Speed work always made me almost as nervous as races. I’d think about my workout all day long, working myself into a frenzy (and an upset stomach) before even lacing up my running shoes. I knew I was putting way too much pressure on myself but just didn’t know how to relax.
All of this is to explain why, a couple of years ago when I decided to back off on my competitive running, I was happy to say goodbye to speed work, once and for all. Farewell to the track. Adieu to the measured tempos on the roads. Sayonara to the stopwatch. Even hill workouts seemed too structured for my liking. I was ready to enjoy myself without timing the effort.
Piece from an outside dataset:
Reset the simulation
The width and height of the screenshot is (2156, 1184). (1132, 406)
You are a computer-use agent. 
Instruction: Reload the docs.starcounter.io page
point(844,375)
Even though I would continue to compete in the longer distances, I figured speed work wasn’t that crucial. How much turnover does one need in order to compete in a 24-hour race?
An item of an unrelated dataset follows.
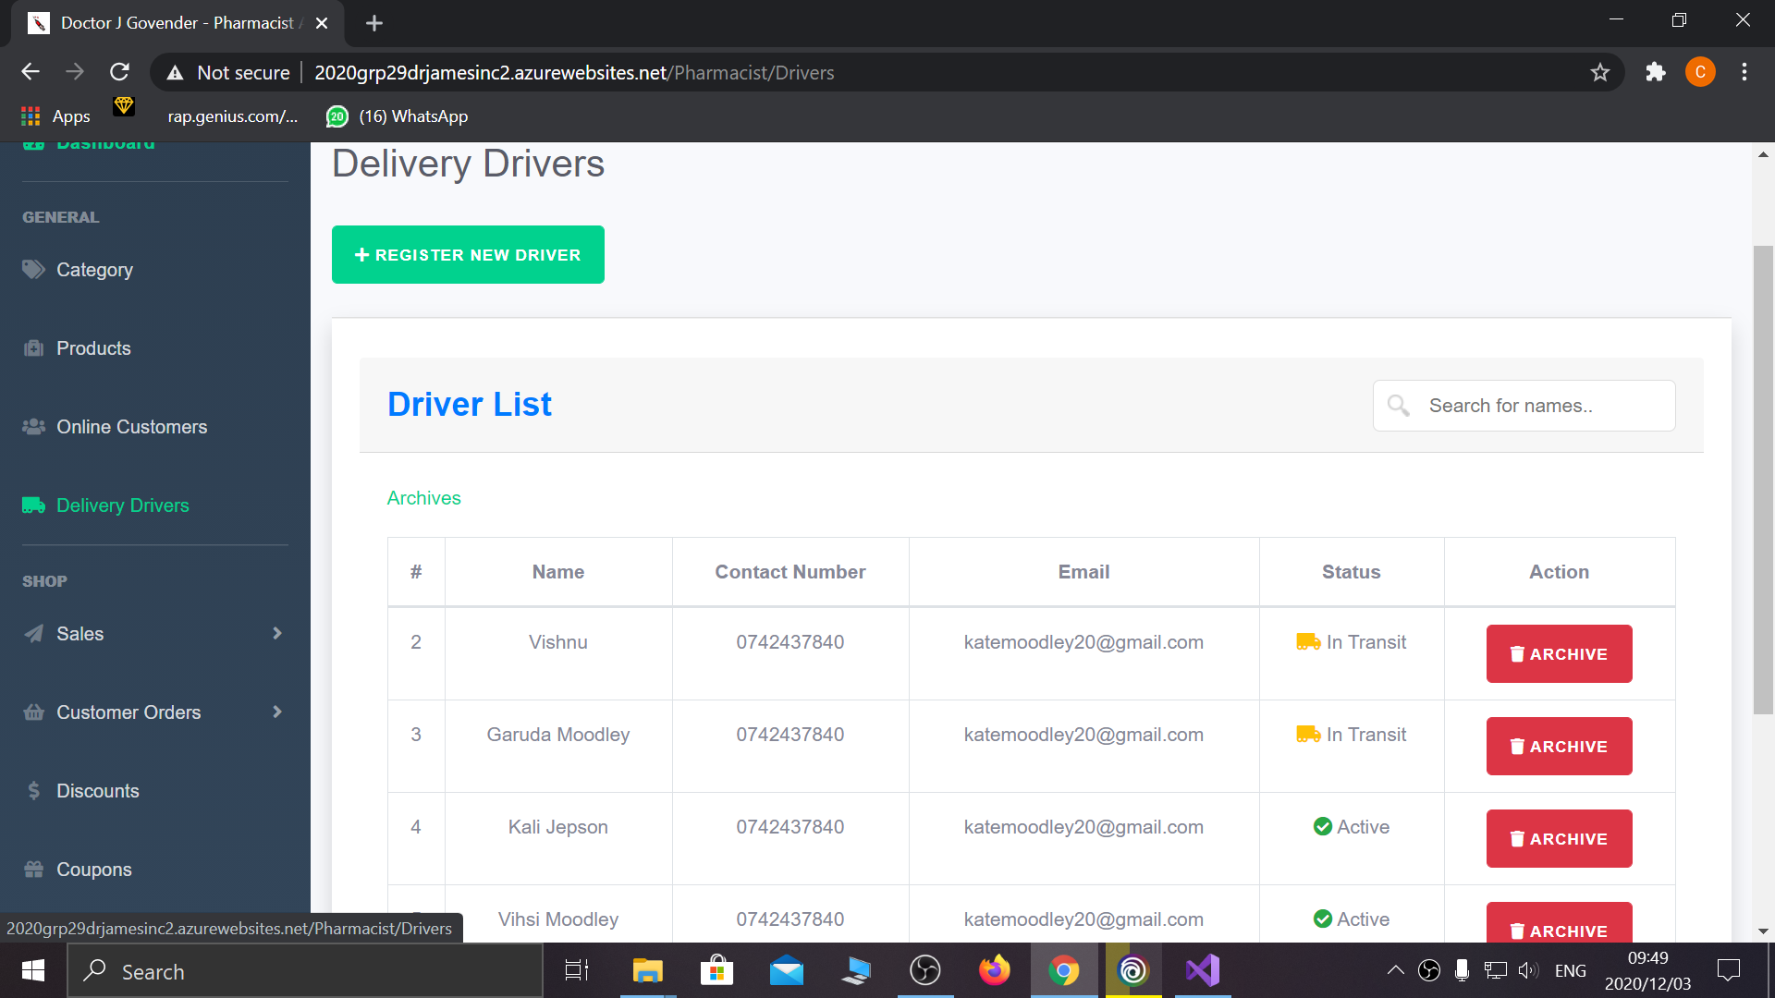Click the Online Customers users icon

(33, 426)
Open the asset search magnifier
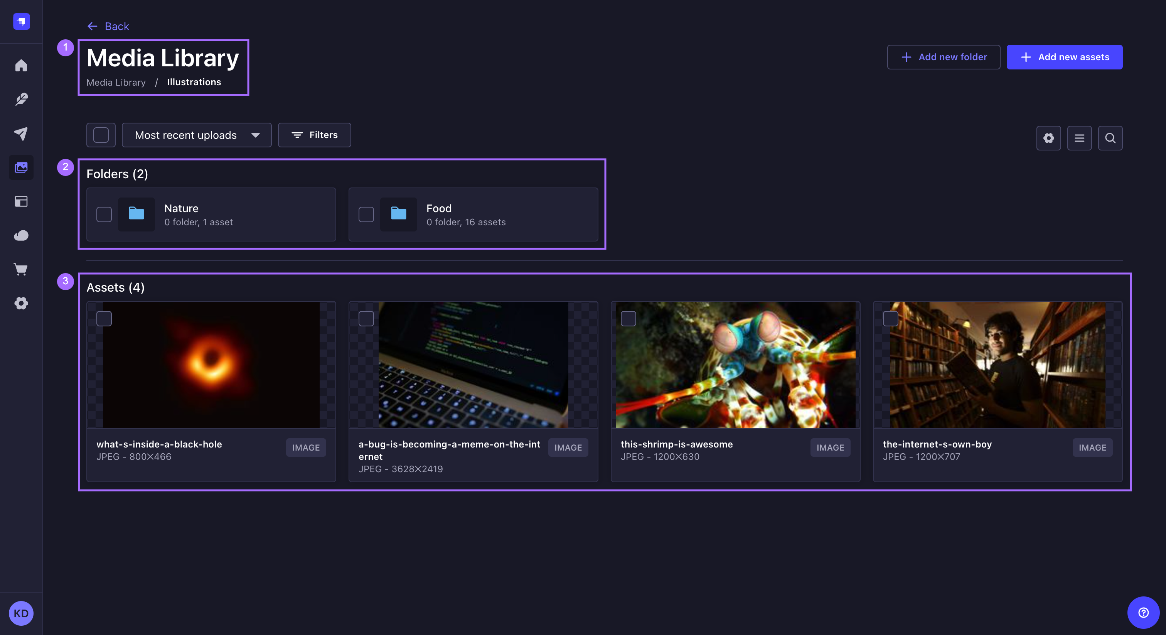The width and height of the screenshot is (1166, 635). point(1110,138)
The thing is, once I stopped trying to run fast, I began to run slow. Yes, that should have been self-evident. Of course I was no longer going to be able to fly around the track at my previous 5km pace, but I figured I’d still be able to maintain a decent pace on my daily runs. Unfortunately, that wasn’t the case. Not only was I falling behind my hubby (who seems to be getting faster as I slow down), but it was becoming a challenge to hang with two of my running buddies, whose pace is so quick and energetic that I’ve nicknamed them Electra Woman and Dyna Girl. Aging is no fun. I began to wonder whether it was time to slink slowly into the shadows as a solo jogger, watching my training pace slowly but surely increase twenty, thirty seconds, a minute per mile while I slogged along. Goodness, at this rate my long runs would take all day!
Fortunately, there is another option – start running fast again. I knew it was going to hurt and I would be appalled at how slow my “fast running” would be. I also knew that if I hit the track for 400 meter intervals, I would be so discouraged that I probably wouldn’t return. So the other day I decided to ease back into speed. On a recent morning, I cautiously added a few pick ups to my regular trail run. I wasn’t exactly burning rubber, but I must admit it felt good. For a few seconds here and there I caught a glimpse of my former self, and I liked what I saw. So here’s the new plan: I’m not ready to bite the bullet and return to the track – those days are over. But if I can throw in a fartlek run on the trail a couple of times a week, I might just be able to hold off the aging process for a little while longer – and hang with Electra Woman and Dyna Girl.